A reader asked if I knew a source of lavender beeswax. She wrote:
I’m wanting to make homemade beeswax candles and wanted to source the beeswax from bees that have pollinated lavender. I know this is a very niche request, but if you could point me in the direction of this type of beeswax source … it would be much appreciated.
The problem with this request is a process called temporal polyethism or age-related division of labor. Many insects, including honey bees, change jobs in a strict progression as they age. In honey bees, jobs go from less dangerous in-house chores to more dangerous, life-threatening activities such as foraging.
Life in stages
A newly emerged honey bee worker is called a callow. She is readily identified by pale hairs that appear matted or wet and a somewhat slow or awkward gait. She stays near to her birthplace for a day or two, eating bee bread and honey, while her exoskeleton hardens and her glands develop.
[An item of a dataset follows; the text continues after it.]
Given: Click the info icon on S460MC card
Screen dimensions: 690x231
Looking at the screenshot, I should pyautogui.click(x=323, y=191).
Once her hypopharyngeal and mandibular glands mature, she becomes a nurse bee, secreting brood food for her sisters or royal jelly for developing queens. She remains a nurse for perhaps ten days, from day two through day twelve. Then, around day fourteen, she will begin to secrete wax if the colony needs it for making comb, cappings, or queen cups.
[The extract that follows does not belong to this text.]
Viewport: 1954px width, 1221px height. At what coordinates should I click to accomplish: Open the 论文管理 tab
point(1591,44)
Not a regular work assignment
These jobs are not like human assignments you might see posted on a chalkboard. For creatures with age-related divisions of labor, the individual changes physically in order to meet the demands of the next job. Changes occur in gene expression, in the endocrine system, and in the entire physiology.
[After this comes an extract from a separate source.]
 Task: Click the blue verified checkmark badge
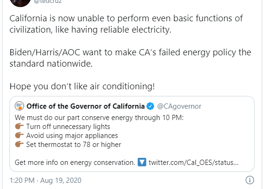[x=150, y=106]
Jobs like nursing, cleaning, nectar processing, food storage, fanning, and wax secretion are all done before a bee ever leaves the hive. Then, at about three weeks, the aging bee ventures outside for dangerous work such as guarding and foraging for nectar, pollen, water, and resins. The lifespan of a foraging bee can range from a few seconds to about two weeks, with an average of around one week.
Getting out of order
For this reason, you will never find beeswax that was secreted by bees that previously pollinated lavender. Beeswax is secreted by bees that have never left the hive and never foraged. With few exceptions, once a honey bee has foraged, she will not go back to wax secretion.
Under extreme conditions, honey bees have sometimes reverted to prior skills for short stints. A devastating blow to hive membership or to the hive itself can cause a redistribution of worker responsibilities. However, this is not the normal state of a colony and not something you could find easily.
Lavender wax once removed
You may be able to find beeswax that was secreted by bees that ate pollen collected from lavender by a prior generation. In other words, if previous generations stored lavender pollen, subsequent generations may eat that pollen and then secrete wax before they begin foraging for themselves. It would be an indirect path and the source of the wax would be difficult to identify.
Just keep in mind that foraging is an end-of-life activity. The vast majority of foragers will never revert to wax secretion.